Skip this choice when:
- Exploratory analysis (one-off, not for publication)
- Trivial changes (formatting, documentation)
- Internal reporting (low-stakes, quick turnaround)
- Single notebook with < 100 LOC
Otherwise, ask the user:
AskUserQuestion(questions=[{
"question": "How should we review this analysis?",
"header": "Review Strategy",
"options": [
{"label": "Single reviewer (Default)", "description": "Combined review covering methodology, data quality, and reproducibility. Faster, lower overhead."},
{"label": "Parallel review (Research-grade)", "description": "Spawn 3 specialized reviewers (Methodology, Reproducibility, Code quality). Use for publications, high-stakes decisions, or research-grade work. Requires reconciliation."}
],
"multiSelect": false
}])
If Single reviewer: Proceed to The Iron Law of DS Review below (current behavior).
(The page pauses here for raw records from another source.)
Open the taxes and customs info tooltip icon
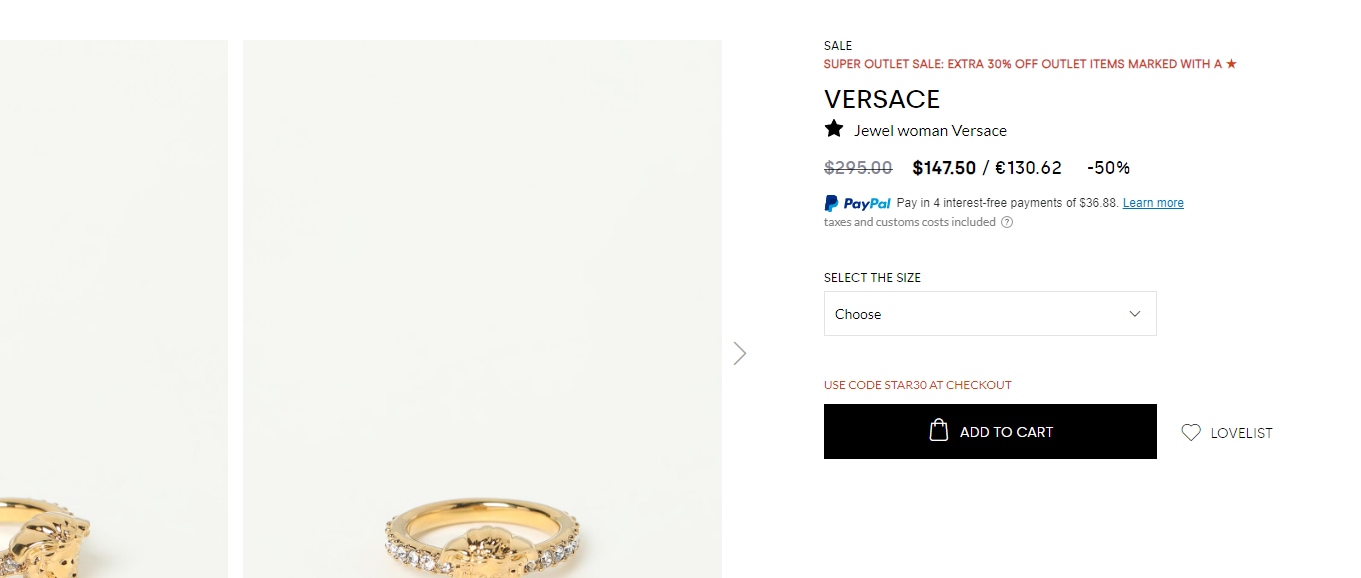 [1007, 222]
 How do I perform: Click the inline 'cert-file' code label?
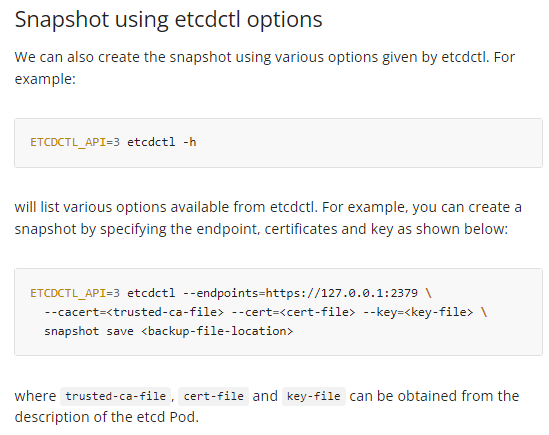click(x=214, y=396)
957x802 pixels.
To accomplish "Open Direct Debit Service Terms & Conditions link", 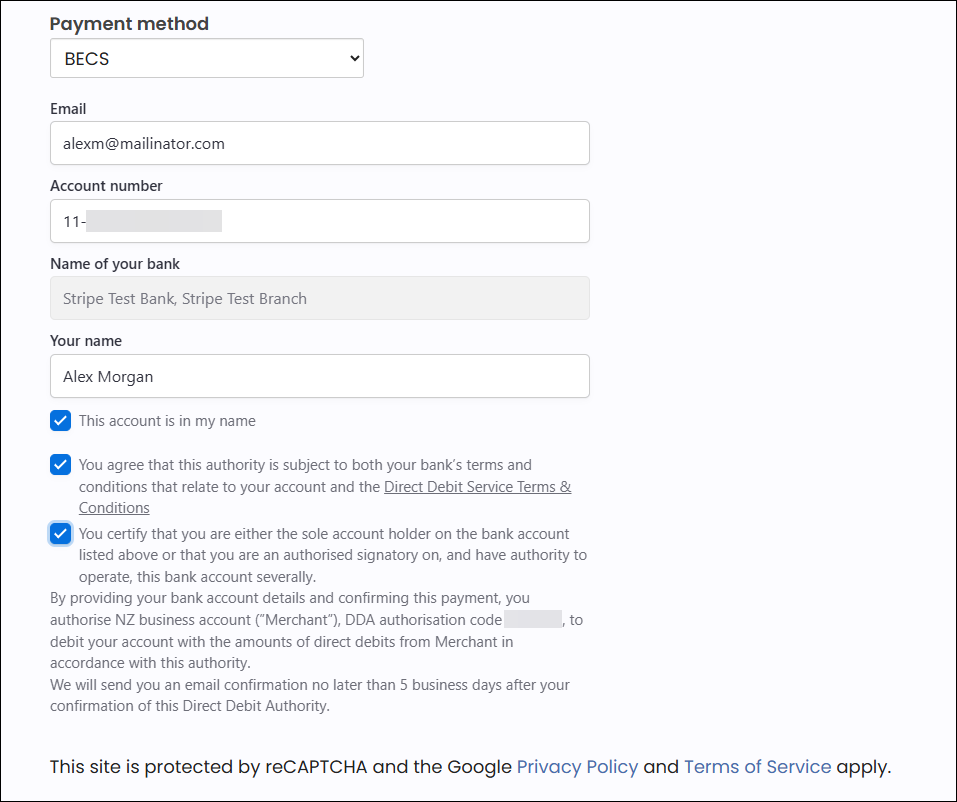I will (x=477, y=487).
If Parallel review: Skip to Parallel Review (Research-Grade).
Parallel Review (Research-Grade)
Use this section when user chose "Parallel review (Research-grade)" above.
Prerequisite: Requires CLAUDE_CODE_EXPERIMENTAL_AGENT_TEAMS enabled. If unavailable, fall back to single reviewer.
1. Prerequisites Check
Before spawning reviewers, verify:
.planning/SPEC.md exists - reviewers verify against spec, not assumptions
.planning/PLAN.md exists - reviewers check tasks were completed
.planning/LEARNINGS.md exists - reviewers verify data quality pipeline documented
- Analysis files identified - notebooks/scripts in scope for review
If any prerequisite fails, STOP and return to /ds-implement.
2. When to Use Parallel Review
Use parallel review when:
- Publication-bound work (papers, reports, external sharing)
- High-stakes decisions (business strategy, funding, policy)
- Research-grade analysis (academic standards, peer review)
- Regulatory compliance (audit trail required)
- Complex methodology (multiple statistical methods, model comparisons)
- Large codebases (4+ notebooks, multiple scripts)
Do NOT use when:
- Exploratory analysis (one-off, not for publication)
- Internal reporting (low-stakes, quick answers)
- Simple descriptive stats (counts, means, basic visualizations)
- Overhead exceeds benefit (single notebook, < 100 LOC)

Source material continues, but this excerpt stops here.